▸ **The task**
Print the line containing "[Logo] (88, 90)" and every line after it exactly as written, through the end of the records.

Material provided below:

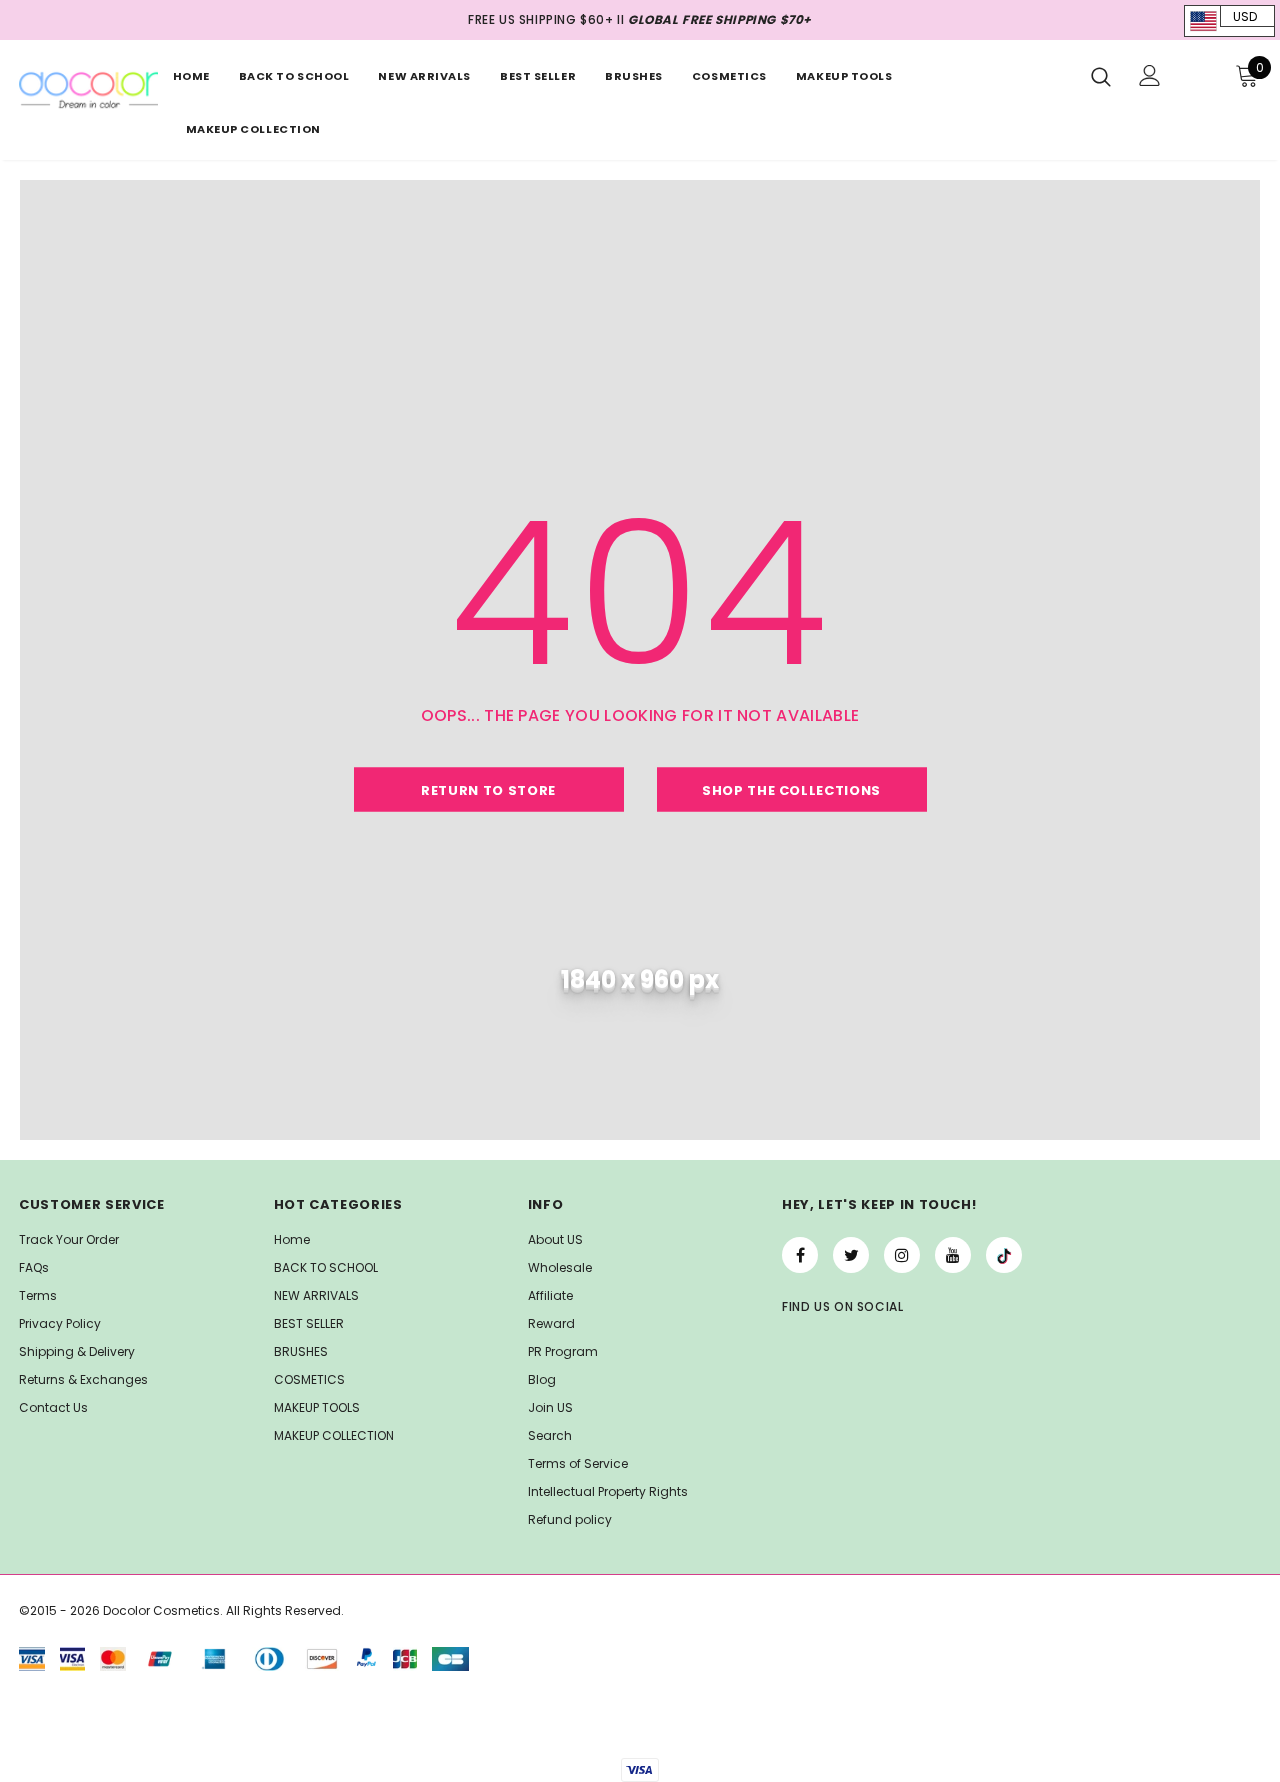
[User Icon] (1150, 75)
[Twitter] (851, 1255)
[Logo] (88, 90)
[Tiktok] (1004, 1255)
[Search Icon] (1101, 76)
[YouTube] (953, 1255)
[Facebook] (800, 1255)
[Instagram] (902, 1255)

End of Material provided.

▸ **Exercise answer**
[Logo] (88, 90)
[Tiktok] (1004, 1255)
[Search Icon] (1101, 76)
[YouTube] (953, 1255)
[Facebook] (800, 1255)
[Instagram] (902, 1255)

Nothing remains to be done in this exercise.